> **Text passage**:
+++++
What’s happening with high-potency edibles?
Are they shoving micro-dosing down our throats? 


Shrinkage of edibles’ potency and portion size top The Regs:.

What’s happening with high-potency edibles?

— Sammy Quintana, Capitola

Are they shoving micro-dosing down our throats? 

— Barb Tandy, Berkeley

Let’s face it: Some medicinal cannabis users require large amounts of THC to treat their ailments. The average recreational cannabis consumer, especially newbies, doesn’t need high doses.

Matching recreational limits in legalized states like Colorado and Nevada — and doubling the allowable limits in Oregon and Washington — California’s regulations limit the total amount of THC per single product to 100 mg of THC.

If a product contains multiple portions, portion sizes are limited to 10 mg THC, again, matching Nevada and Colorado and doubling Oregon and Washington’s limits.

Allowable: Infused chocolate bar containing 100 mg THC.

Allowable: Infused chocolate bar scored into 10 servings of 10 mg THC each.

Banned: 180-mg THC chocolate bars, 1,000-mg THC brownies.

Medicinal cannabis consumers in Colorado, Oregon and Washington can buy higher-potency edibles. Come January, Calfornia medicinal cannabis consumers will buy the same edibles as recreational consumers.

Micro-dosing? Note quite. That method of consuming edibles generally starts at 2-5 mg and is a wise way of keeping cannabinoids in your system without sending your head into the clouds.

10 mg is a reasonable dose for beginners and people who have lower tolerances to ingested cannabis, whose effects can be more intense and longer-lasting than the effects of inhaled cannabis.
+++++
> **Listed entries**:
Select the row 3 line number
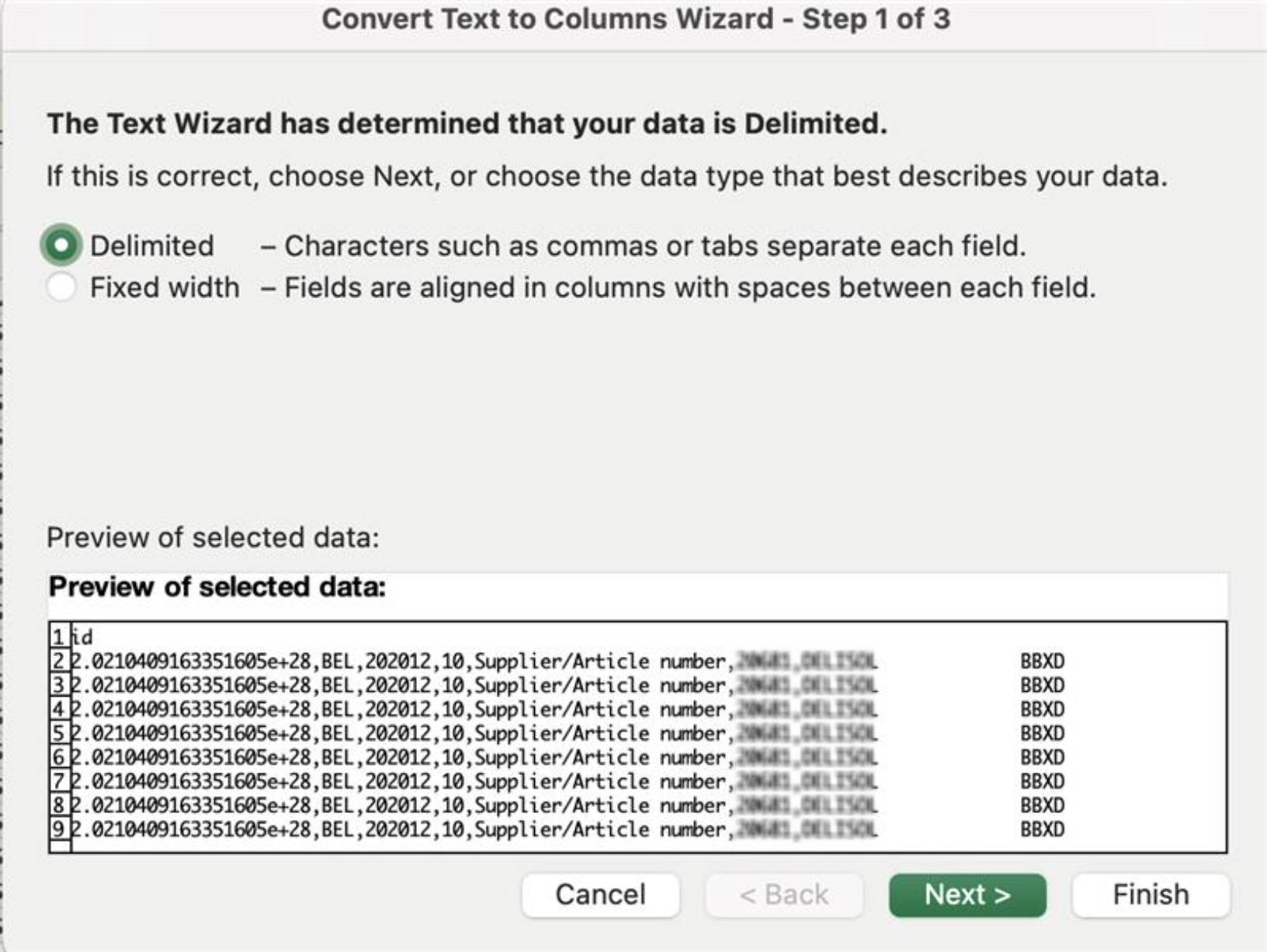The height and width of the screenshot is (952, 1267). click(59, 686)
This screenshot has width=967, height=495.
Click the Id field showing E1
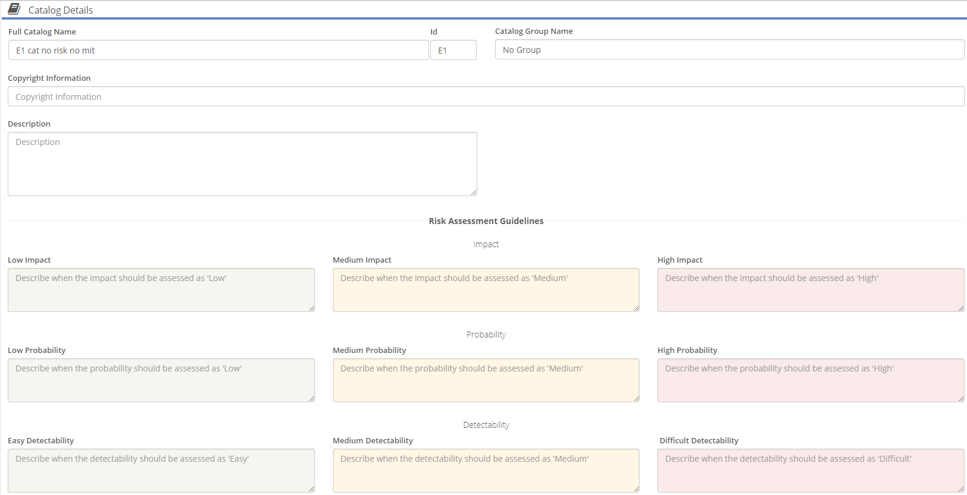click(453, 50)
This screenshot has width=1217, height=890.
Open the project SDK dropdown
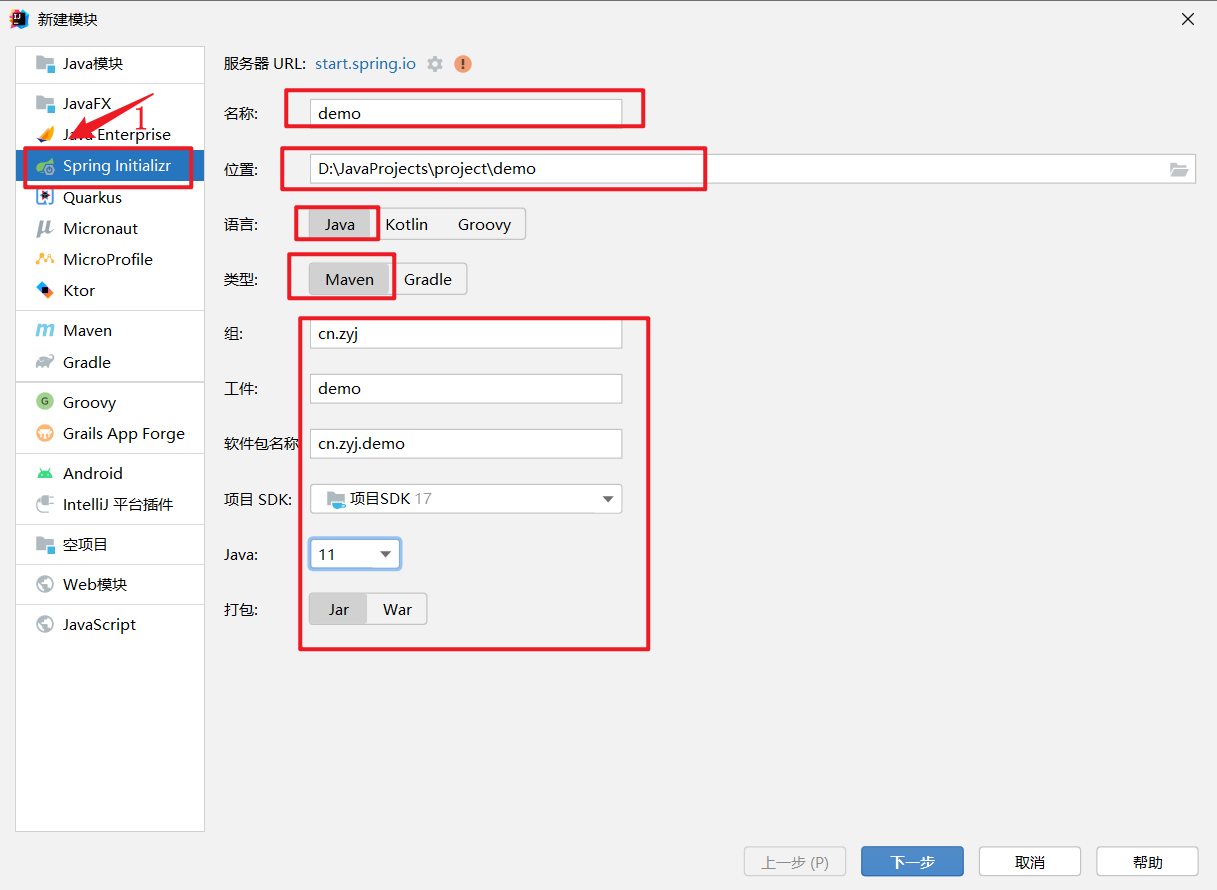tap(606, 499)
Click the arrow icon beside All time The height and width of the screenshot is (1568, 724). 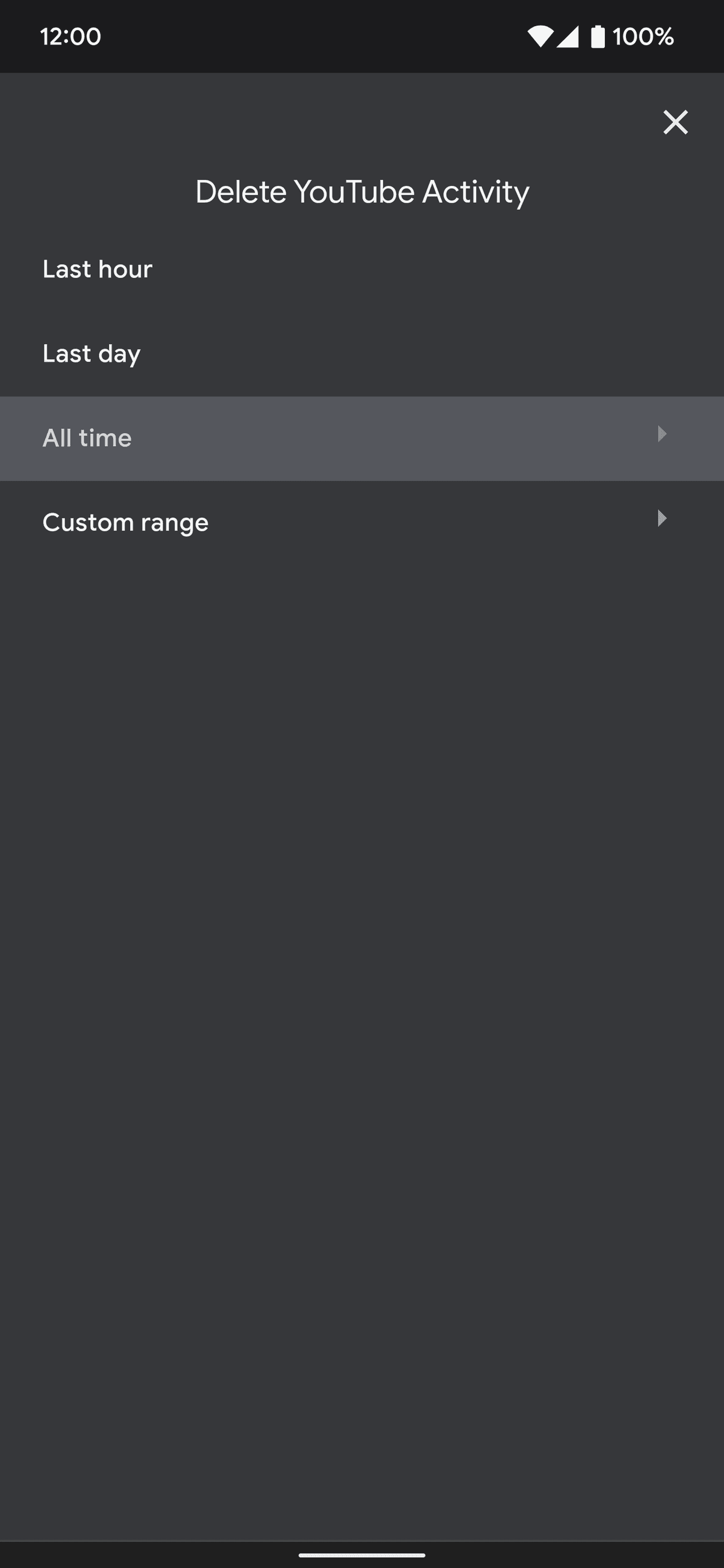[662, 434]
+++++
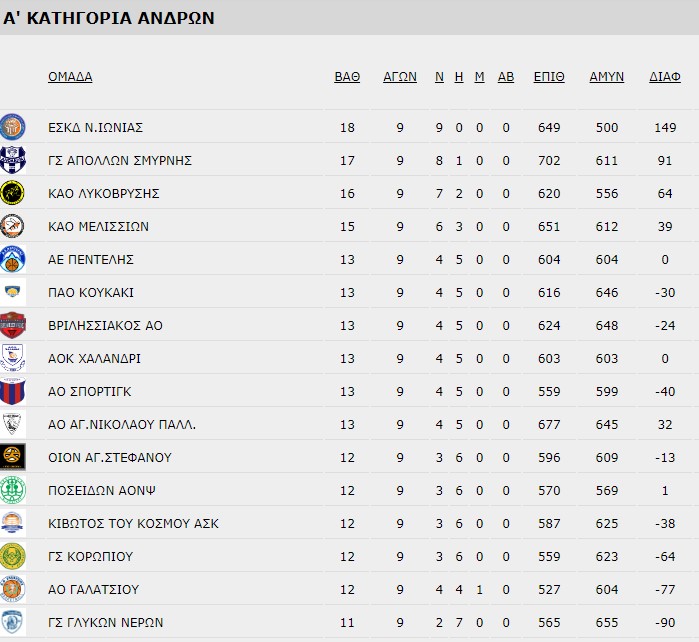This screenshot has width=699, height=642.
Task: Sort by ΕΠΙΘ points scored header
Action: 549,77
+++++
> **Exercise aim**:
Revise the stretch of the edibles piece from "Medicinal cannabis consumers in" through "as recreational consumers." so that "higher-potency edibles" becomes "stronger edibles", and give that stretch. None of the material is needed here.

> **Solution to the exercise**:
Medicinal cannabis consumers in Colorado, Oregon and Washington can buy stronger edibles. Come January, Calfornia medicinal cannabis consumers will buy the same edibles as recreational consumers.